We’re all fragile.
Think of the strongest man you know. I once had a dentist who must’ve also been a bodybuilder. I never asked for confirmation on this, but his arms were so muscular he couldn’t put them all the way down at his sides. When he walked he looked like he was carrying an imaginary barrel at his waist. I’ve always hated the sounds of dental tools rattling around inside my mouth, but when I was in his chair I never really noticed them. I was distracted by the image of his giant, muscular arms operating those tiny tools inside the small dark space of my mouth. He’s probably the strongest man I’ve ever known and he’s fragile. I don’t know his personal stories, but I know that something can break him.
I spent most of my childhood trying to pretend I wasn’t fragile. I wasn’t too small to play football with my brothers. I wasn’t too sensitive for the jokes they made about me. I wasn’t too scared to “skate” on the iced over pond in the woods near our home. I spent years convinced I had to pretend I didn’t know my own fragility, even on the day I was pulled from the iced over pond. I pretended I hadn’t been that scared, I pretended I’d known someone would eventually be able to pull me out.

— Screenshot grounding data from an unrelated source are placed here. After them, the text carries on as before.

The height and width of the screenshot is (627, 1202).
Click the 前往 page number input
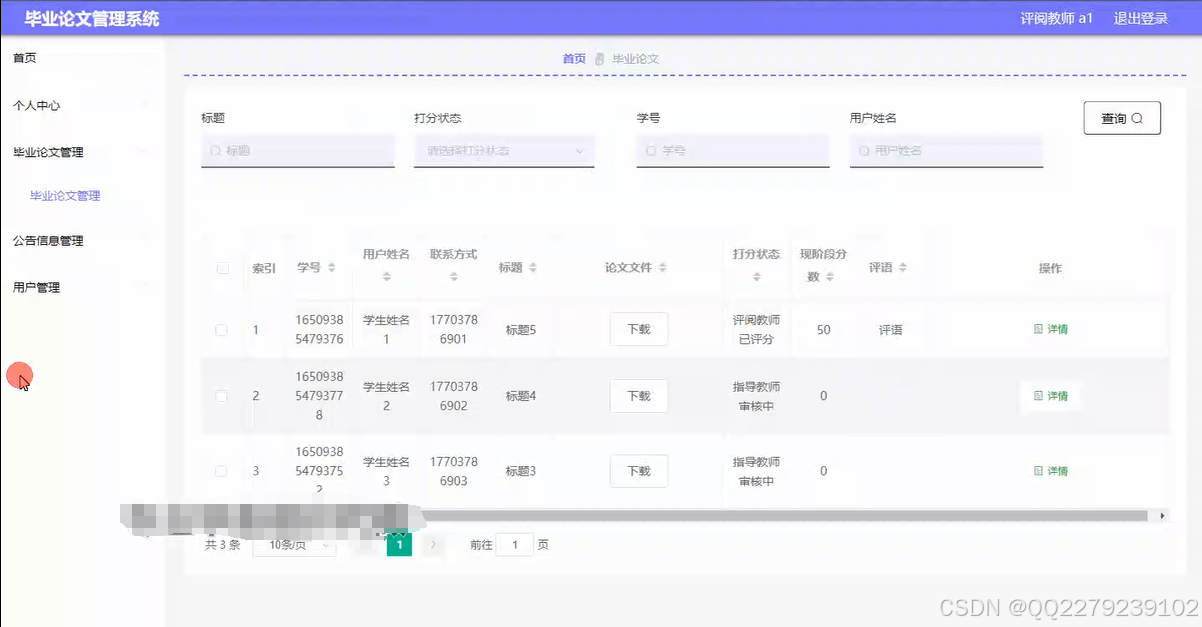(x=513, y=544)
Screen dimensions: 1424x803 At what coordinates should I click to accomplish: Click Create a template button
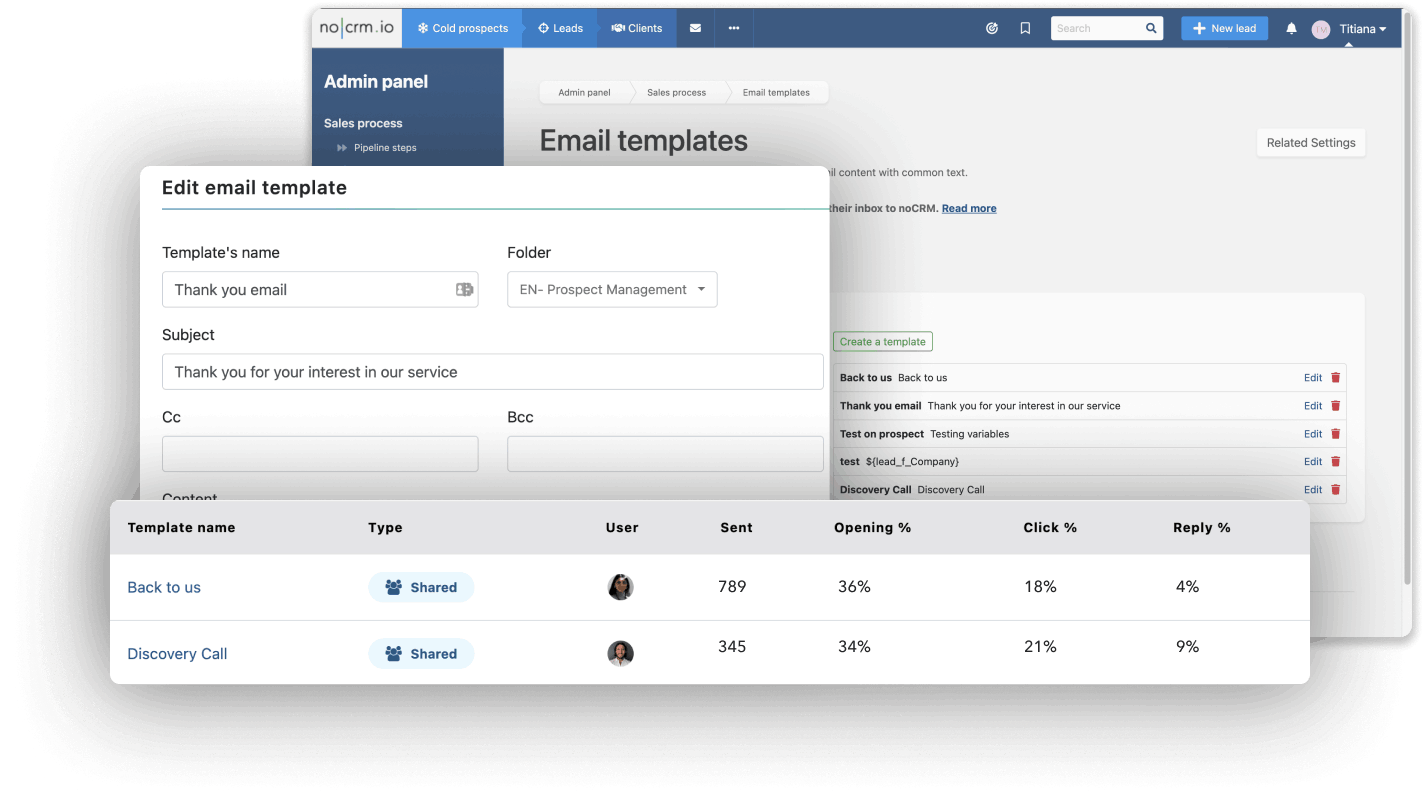point(882,342)
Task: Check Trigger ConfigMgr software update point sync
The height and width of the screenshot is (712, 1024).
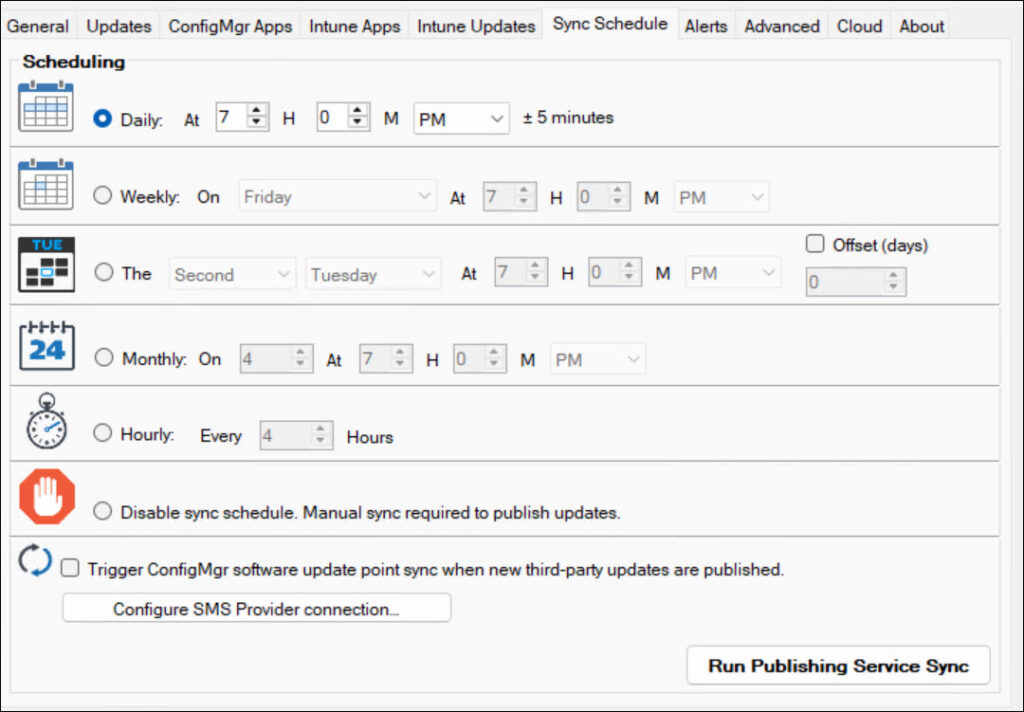Action: 70,569
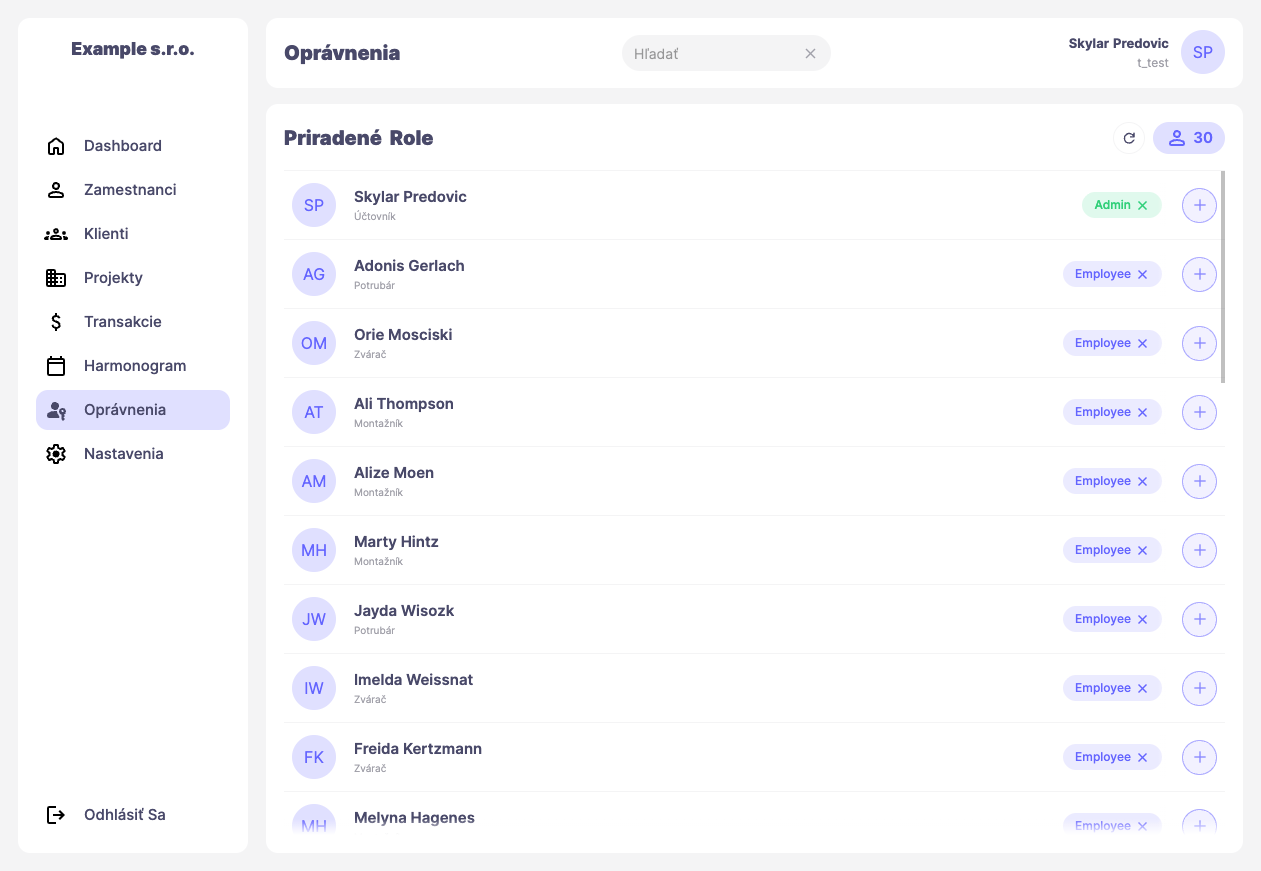Remove Employee role from Adonis Gerlach

[1142, 275]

I was kind of late to experiencing my first loss. I was a teenager when I first faced real loss, the kind when I finally understood what it means for something to be irreversible. I saw my parents’ cry and I knew no one, no grown up or big brother or anyone else, was any less fragile than I.
I don’t care how strong you are, how often you work out, or how few bones you’ve broken. You’re fragile.

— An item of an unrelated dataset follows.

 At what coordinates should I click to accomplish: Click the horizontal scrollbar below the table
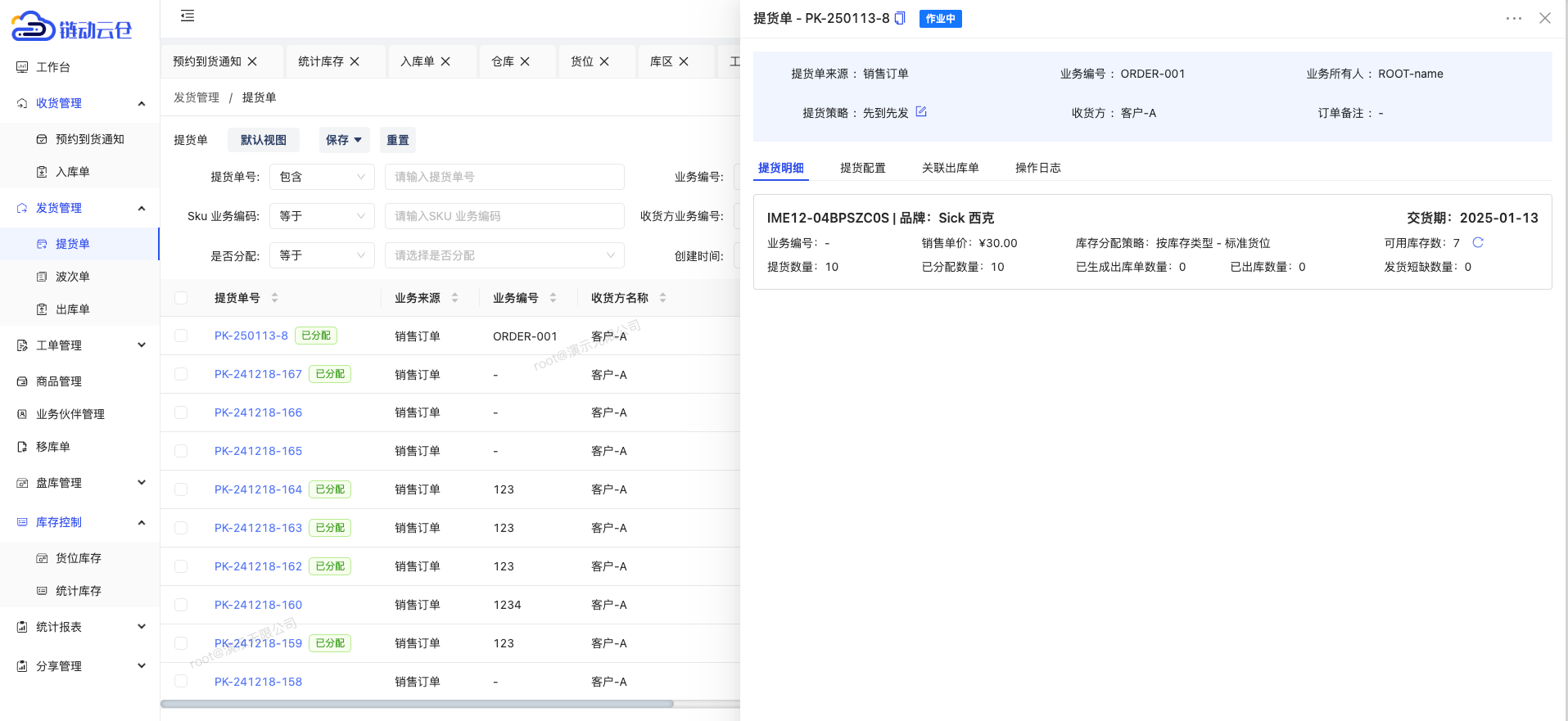point(418,704)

If we’re lucky we will live long enough to have to lose a whole lot of people we love. That’s the strange juxtaposition of life and death. We want to live long, healthy lives and in turn we’ll have to watch as others fade. If we’re really lucky, we lose those people in due time, not early and not tragically.
The truth is, we’re all going to be gone at some point and we all know it. Every day we interact with however many countless people and each one of them shares the same humanity – the humanity of knowing pain, of experiencing loss, or being fully aware that one day we won’t be here anymore and all we’ll leave is memories of how we were while we were here.

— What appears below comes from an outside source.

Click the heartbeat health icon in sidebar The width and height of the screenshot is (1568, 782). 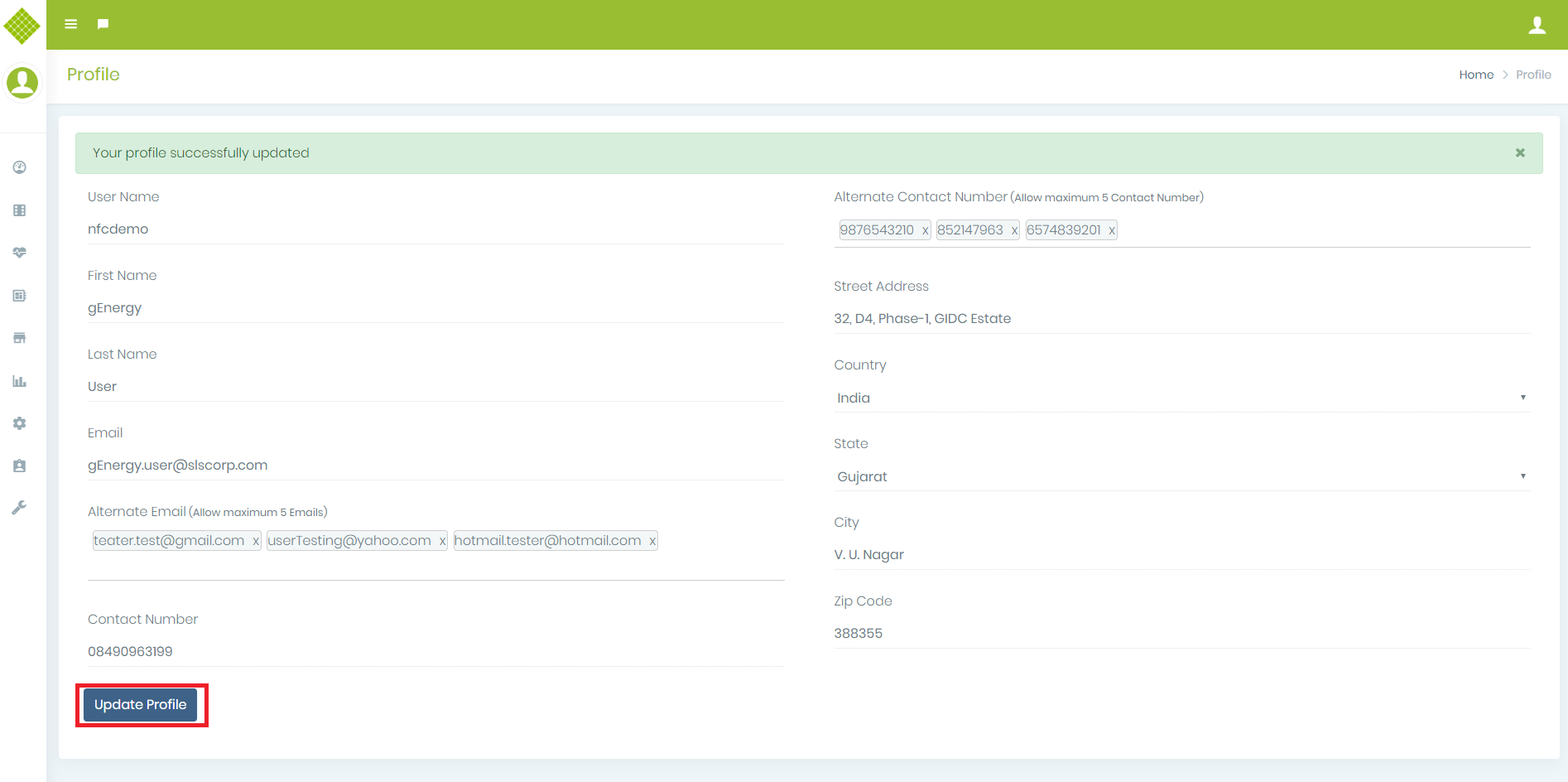tap(20, 253)
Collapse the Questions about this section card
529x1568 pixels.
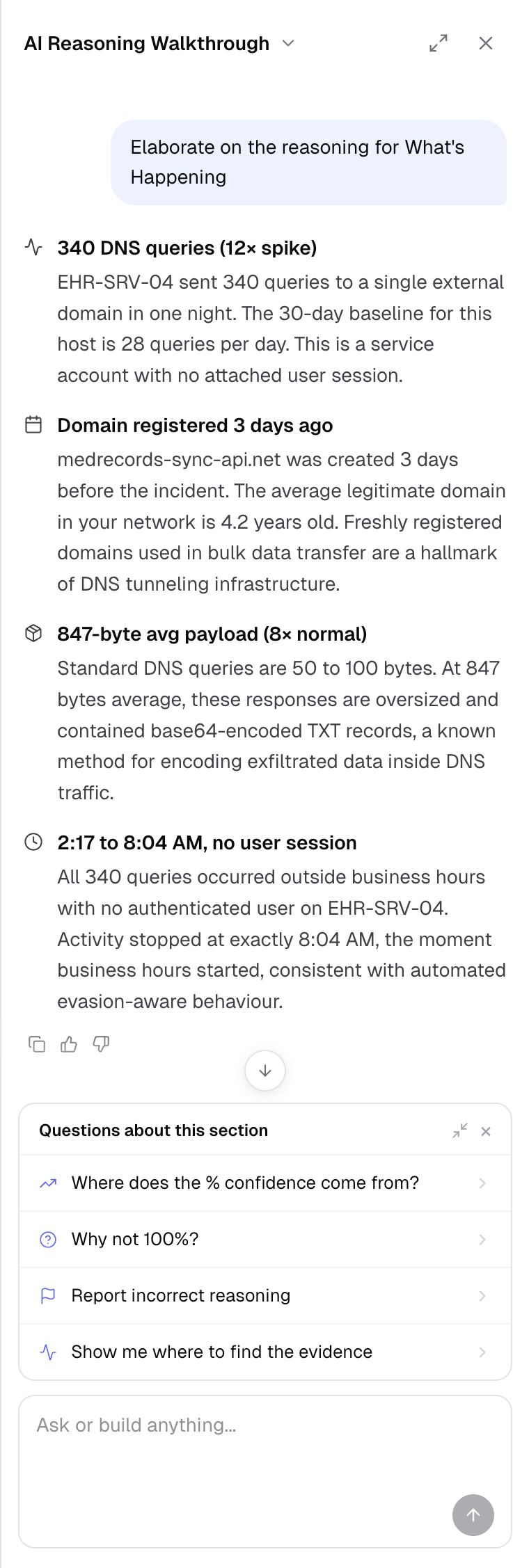pyautogui.click(x=460, y=1130)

Every day I fail to see that humanity in at least one person – when I become frustrated that the woman in front of me at the yield sign didn’t just go when she had then chance; when I get mad because someone on Facebook, who disagrees with me, is posting a view that feels extreme by my standards; when I don’t feel like listening to the customer on the phone who is yelling at me for [seemingly] no reason – every day I fail to see that humanity in someone, yet every day I expect others to see it in me.
We’re all at risk of breaking all the time. A car accident, plane crash, stock market dive, heated interaction or breathless phone call could send us reeling at any given moment. Has there ever been a better reason to consider to each other’s fragility?
Very good one
I’m fragile now. I need the human touch. I need arms wrapped around me so tight that I’m gasping for air. I need my daddy to say “I love you more”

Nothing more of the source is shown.